Key Responsibilities
- Design, develop, and maintain scalable ELT pipelines using dbt for data transformation and modeling.
- Orchestrate and manage data workflows using Argo Workflows in a Kubernetes environment.
- Build and operate cloud-native data pipelines running on Kubernetes, ensuring reliability, scalability, and observability.
- Collaborate with analytics, data science, and business teams to translate data requirements into well-modeled datasets.
- Implement data quality checks, testing, and monitoring within dbt and orchestration layers.
- Optimize performance of data transformations, queries, and workflow executions.
- Ensure data security, governance, and compliance standards are followed.
- Participate in code reviews, documentation, and knowledge sharing across the team.
- Troubleshoot and resolve data pipeline failures, performance bottlenecks, and infrastructure issues.
- Support CI/CD practices for data pipelines and dbt projects.
Required Skills & Qualifications
- 3–8 years of experience in data engineering or related roles.
- Advanced SQL skills and proficiency in Python and/or Shell scripting.
- Experience with cloud data platforms and storage (e.g., AWS S3 - Redshift, Snowflake, or similar).
- Exposure to large data sets.
- Strong hands-on expertise with DBT (Data Build Tool) – ETL Transformation - for data transformation, testing, and modeling.
- Proven experience orchestrating workflows using Argo Workflows (orchestration for scheduling – can be cross trained from airflow)
- Solid working knowledge of Kubernetes, including pod execution, resource management, and debugging.
- Familiarity with CI/CD pipelines, Git-based version control, and infrastructure-as-code concepts.

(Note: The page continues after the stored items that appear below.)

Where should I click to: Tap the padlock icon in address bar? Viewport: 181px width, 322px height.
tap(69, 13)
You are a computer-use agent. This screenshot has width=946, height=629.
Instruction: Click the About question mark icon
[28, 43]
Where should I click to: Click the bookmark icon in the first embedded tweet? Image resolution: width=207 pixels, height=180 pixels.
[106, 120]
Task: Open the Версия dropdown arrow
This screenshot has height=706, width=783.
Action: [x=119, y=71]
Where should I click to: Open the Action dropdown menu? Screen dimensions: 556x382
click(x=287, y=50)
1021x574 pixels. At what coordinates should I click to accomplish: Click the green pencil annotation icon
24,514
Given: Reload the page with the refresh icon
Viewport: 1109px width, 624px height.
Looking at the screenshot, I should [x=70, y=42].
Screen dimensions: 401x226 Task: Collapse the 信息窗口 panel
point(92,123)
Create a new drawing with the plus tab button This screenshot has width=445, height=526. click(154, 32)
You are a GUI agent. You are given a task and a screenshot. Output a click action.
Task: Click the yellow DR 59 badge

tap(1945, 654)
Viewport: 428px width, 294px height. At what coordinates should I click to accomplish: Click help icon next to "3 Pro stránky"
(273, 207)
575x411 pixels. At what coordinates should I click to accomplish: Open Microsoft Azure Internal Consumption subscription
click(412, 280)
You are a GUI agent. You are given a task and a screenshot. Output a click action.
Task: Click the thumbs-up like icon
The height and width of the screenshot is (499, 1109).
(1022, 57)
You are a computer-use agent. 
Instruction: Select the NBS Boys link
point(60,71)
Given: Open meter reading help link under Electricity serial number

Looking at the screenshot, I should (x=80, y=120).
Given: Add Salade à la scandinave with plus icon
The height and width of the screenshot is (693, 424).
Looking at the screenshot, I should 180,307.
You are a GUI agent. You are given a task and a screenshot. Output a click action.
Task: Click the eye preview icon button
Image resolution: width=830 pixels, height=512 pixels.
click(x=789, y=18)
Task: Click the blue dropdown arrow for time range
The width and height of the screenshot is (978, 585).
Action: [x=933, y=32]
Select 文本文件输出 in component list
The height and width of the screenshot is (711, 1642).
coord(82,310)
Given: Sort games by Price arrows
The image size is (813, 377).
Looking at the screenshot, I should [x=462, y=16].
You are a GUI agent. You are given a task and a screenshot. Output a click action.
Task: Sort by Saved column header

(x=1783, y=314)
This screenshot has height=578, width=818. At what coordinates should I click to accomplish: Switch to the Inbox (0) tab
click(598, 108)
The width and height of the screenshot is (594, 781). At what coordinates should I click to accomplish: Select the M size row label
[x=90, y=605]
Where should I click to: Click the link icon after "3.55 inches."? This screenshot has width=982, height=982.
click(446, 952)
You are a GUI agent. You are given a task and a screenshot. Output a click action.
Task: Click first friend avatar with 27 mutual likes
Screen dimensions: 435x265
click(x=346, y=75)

- Strong understanding of data warehousing principles, dimensional modeling, and ELT architectures.
- Excellent problem-solving skills, attention to detail, and ownership mindset.
- Strong communication skills and ability to collaborate across cross-functional teams.
- Experience running dbt on Kubernetes using Argo or similar orchestrators.
- Exposure to cloud-native observability tools (logging, monitoring, alerting).
- Experience with modern data warehouses (Snowflake, BigQuery, Redshift).
- Knowledge of data governance, access control, and metadata management.
- Familiarity with visualization tools such as Tableau, Power BI, or Looker.
- Cloud certifications (AWS, GCP, or Kubernetes) are a plus.